Sun, Aug 20, 2006 - Page 18 News List

Has Irvine Welsh gone soft?

He has tied the knot, dropped the Scottish vernacular, and is said to admire the leader of the British Conservative Party

By Stuart Jeffries  /  THE GUARDIAN , LONDON

If there is a moral lesson in The Bedroom Secrets, it is that hatred is overrated.

“There's no point hating,” he says. “Just leave them alone, for fuck's sake.” Does he not read the reviews? “Sometimes. But they don't get to me any more. My problem now is that I don't care enough about what critics think.”

He should care, though: the book's chief defect, which even the more measured reviews have noted, is its lack of fun with language. Welsh has written a book, for the most part, in English English, not the Scottish vernacular that fired his earlier efforts.

Welsh has become a mellow fellow. A year ago, he married a 26-year-old American called Beth. In the novel, there is a brief passage of tender lovemaking between Skinner and an American woman that is disarming enough to have the ring of reality about it.

Mellowness has made him productive. He's been directing pop videos, preparing a short-story collection with the winning title If You Liked School, You'll Love Work. His and Dean Cavanagh's play Babylon Heights, about the people who played the Munchkins in the Wizard of Oz, opens shortly in Dublin after a successful run in San Francisco.

Rumors that the new novel is his last are misplaced. “I'm in the middle of my next novel now. Really tearing through it.”

The current book, as the title suggests, also tackles celebrity chefs. “I've a great respect for people who work in kitchens. It's like going down the mines.” What does he know of it? While working as a cook on the Harwich (London) to Hook of Holland ferry, he met a former Dorchester Hotel chef who had been blackballed from London's restaurants for pushing a diner's head into a bowl of soup. “That's where I got the idea of putting a character's head in the deep fat fryer.”

As a Hibernian (the other Edinburgh soccer club) supporter, Welsh might have been expected to skewer the celebrity chef Gordon Ramsay, Rangers (soccer club) player turned kitchen fascist. But no. “I quite like Gordon Ramsay. At least Ramsay looks as though he worked his way up. Unlike Jamie Oliver.”

When a Hibs fan can't find it in his heart to hate a Rangers player, something has gone terribly wrong. But there is another point about hate. It cuts both ways. Towards the end of The Bedroom Secrets, Kibby realizes he can make Skinner suffer, just as Skinner has been doing for the previous 300-odd pages. There follows a scene in which Skinner and Kibby go mano a mano over the pints and chasers, each seeking the other's oblivion. It is a very Scottish gunfight.
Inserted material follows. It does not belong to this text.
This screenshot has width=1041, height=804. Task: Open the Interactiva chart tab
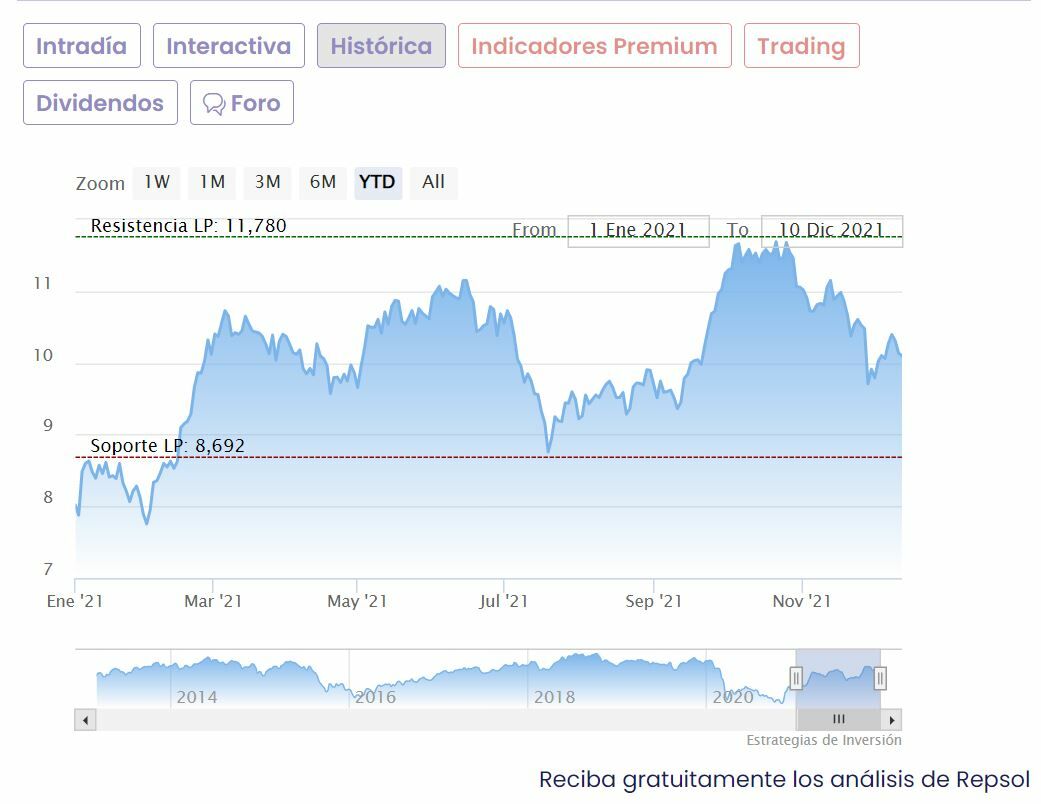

It's a drinking contest so potentially funny and with such twisted metaphysical ramifications that the scene should have made one forget the novel's many earlier shortcomings. But it doesn't: Welsh, through leaden writing and dire plotting, blows what could have been a poignant denouement, a toxic antidote to the city's festival image every bit as chastening and thrilling as Trainspotting was.